Hi everyone, I know I have seen several posts about this same issue but I guess I just want to vent and get some feedback...
I am 22 and have been on birth control for 6 years and I really believe it is the cause of my low sex drive. I truly love my FI, I am attracted to him, and once we start having sex I enjoy it. However, I just can't seem to get myself to initiate it. Which is obviously a problem.
My FI brought the subject up last night and we talked about. He basically expressed that he feels if he doesn't try/ask for sex, he won't get it. He doesn't feel like I am attracted to him and he doesn't feel like I want him. I tried to explain that I think it is the birth control and it has nothing to do with him but he didn't really seem to buy that. He wants me to be the one to initiate it and show him that I want it. And I will admit, I haven't been.
We have sex often, usually once a day (sometimes we skip a day). So it's not the quantity it's the quality. I don't know why but sometimes I feel like sex is a hassle. I know that sounds horrible. But we don't use condoms so every time we have sex I end up having to run to the bathroom and I still end up with everything all over my underwear. Therefore if we have sex and then want to go out to the store or mall, I'm worried that I'm gonna have a nice big wet spot on my pants. And because we don't use condoms, sometimes there isn't enough lubrication I usually end up sore after. Sometimes I just don't feel like dealing with any of that hence I don't feel like having sex.

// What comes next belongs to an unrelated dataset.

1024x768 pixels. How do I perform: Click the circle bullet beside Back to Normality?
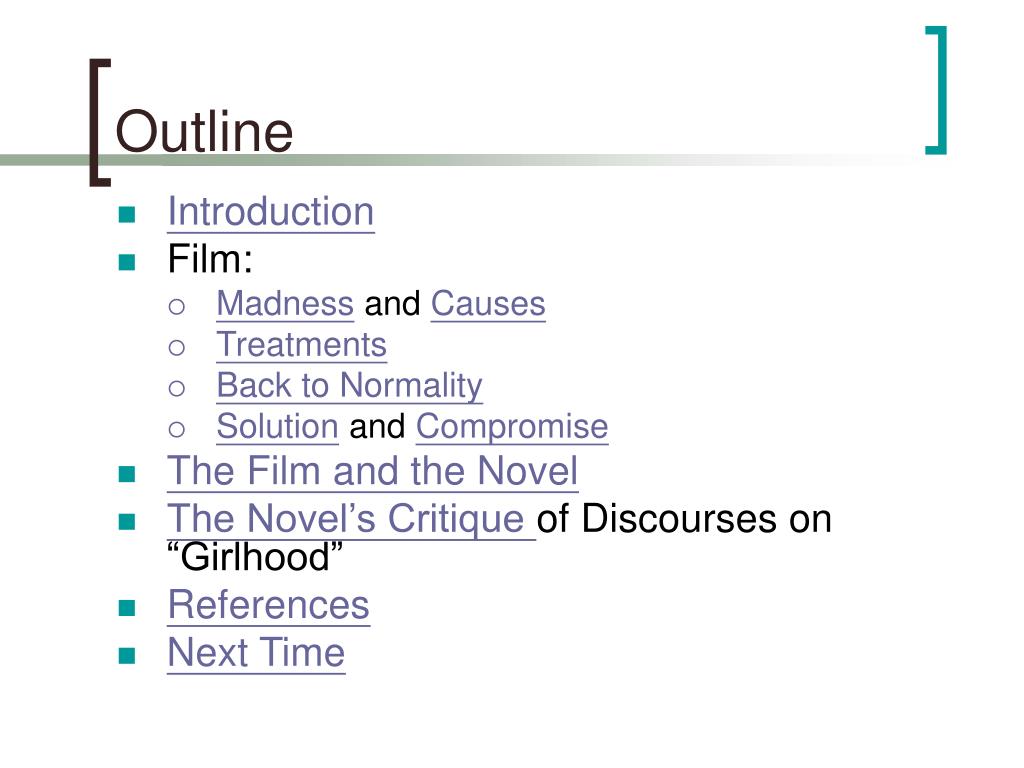tap(176, 389)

I don't really know what I'm looking for. I know I need to make some changes and start showing my FI that I want him. I know if the tables were turned I would feel horrible. I guess I just want some feedback or words of wisdom. Thanks for reading, it got kind of long.
Re: Low Sex Drive...A lil' TMI
Good luck!
I'm not a regular poster on this board but I noticed a few things I woud like to comment on in this post.

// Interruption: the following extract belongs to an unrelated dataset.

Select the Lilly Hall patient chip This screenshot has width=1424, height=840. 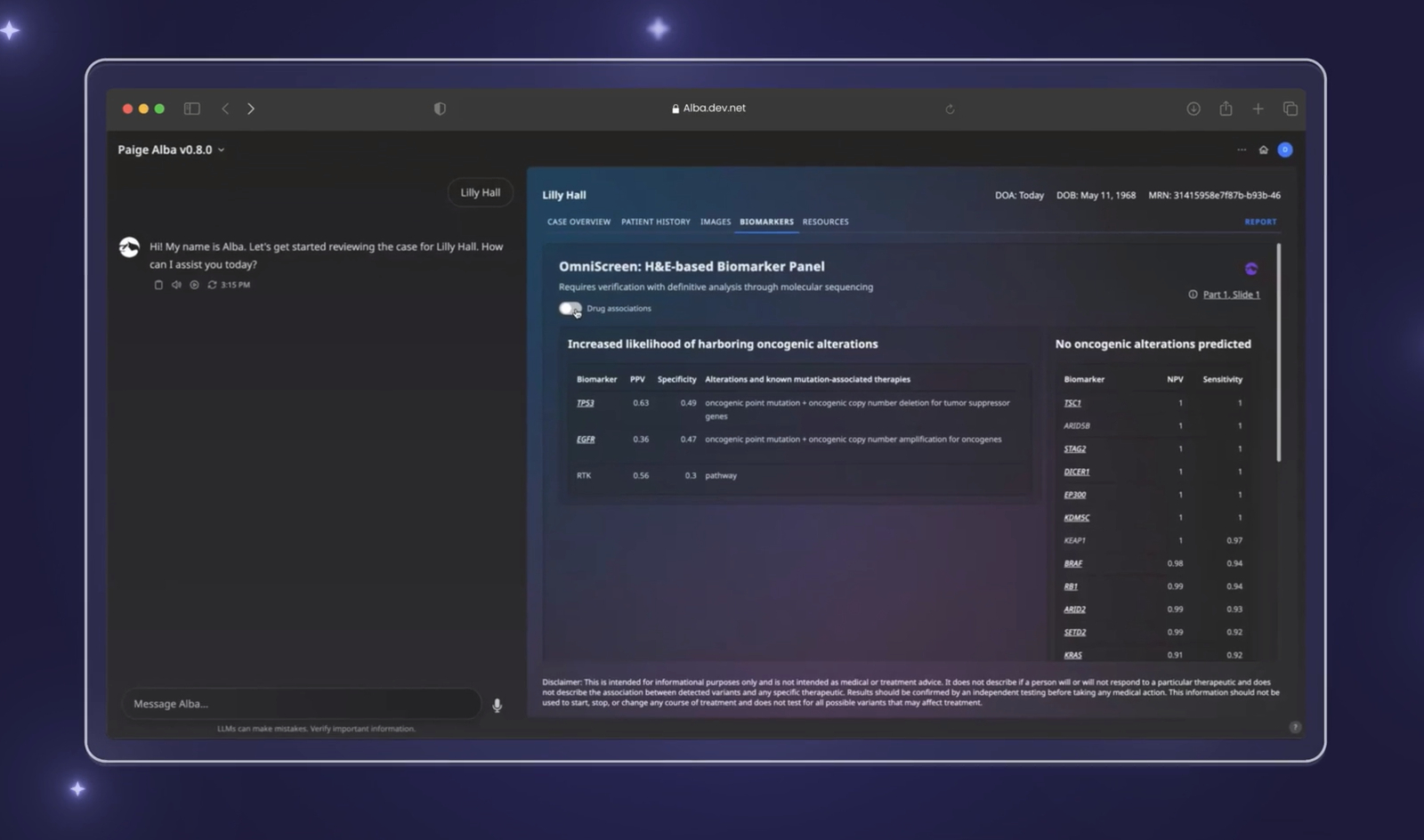pos(480,192)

1 - Low sex drive may be attributable to your BC pills, but you also may not be a "sex every day" kind of person. And that doesn't mean that you don't have a healthy sex drive. Most of the people who come on here complaining are having sex once every two weeks or less. I think the fact that your FI is initiating sex every day may be what is causing your sex drive to drop. There are also a couple other factors here.

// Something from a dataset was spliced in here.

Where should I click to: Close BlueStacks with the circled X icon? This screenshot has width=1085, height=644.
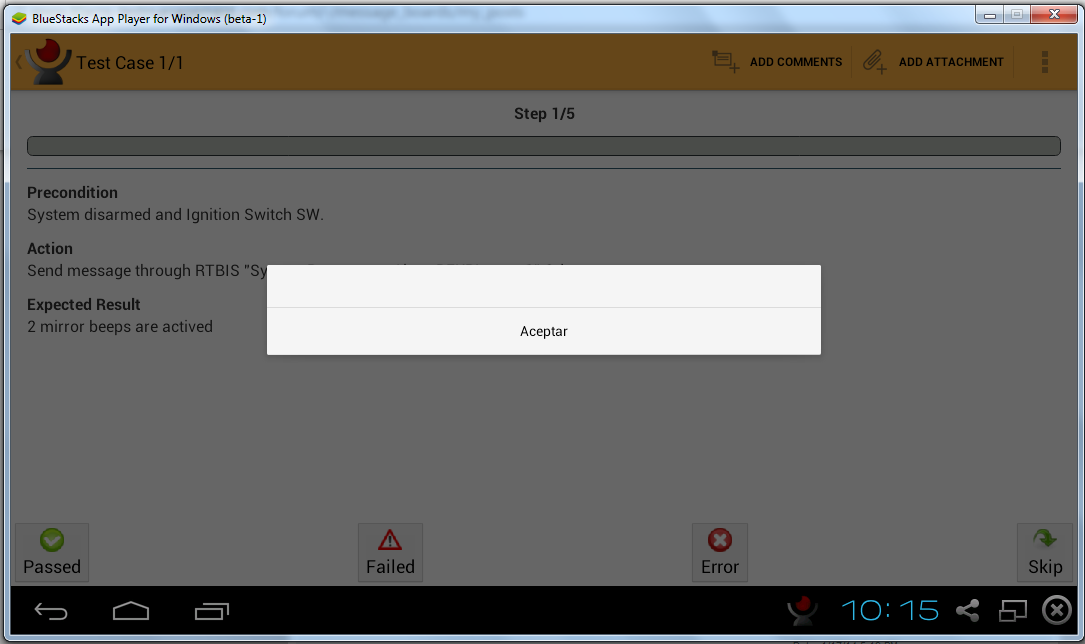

2 - For the love of all that is holy use lube. I like water based ones since they are easier to clean up. If you are not sore then you will feel more in the mood. No one likes chafing.
3 - With respect to the clean up problem: Our personal solution is that we have bought some beach towels and hand towels devoted to "dirty sexy times". We have sex on the beach towels so as not to have to change the sheets after sex and I use the hand towels and my kegel muscles to get as much of the mess out as possible. Yes, you will have to run to the bathroom. It's best if you go pee directly after sex anyhow since it prevents UTIs and helps get everything out. If we have sex in the morning and I can't take a shower before going out and about I'll give myself a little sponge bath and then I'll wear a personal liner (not a pad) for the beginning of the day. You'll find ways to deal that don't bother you.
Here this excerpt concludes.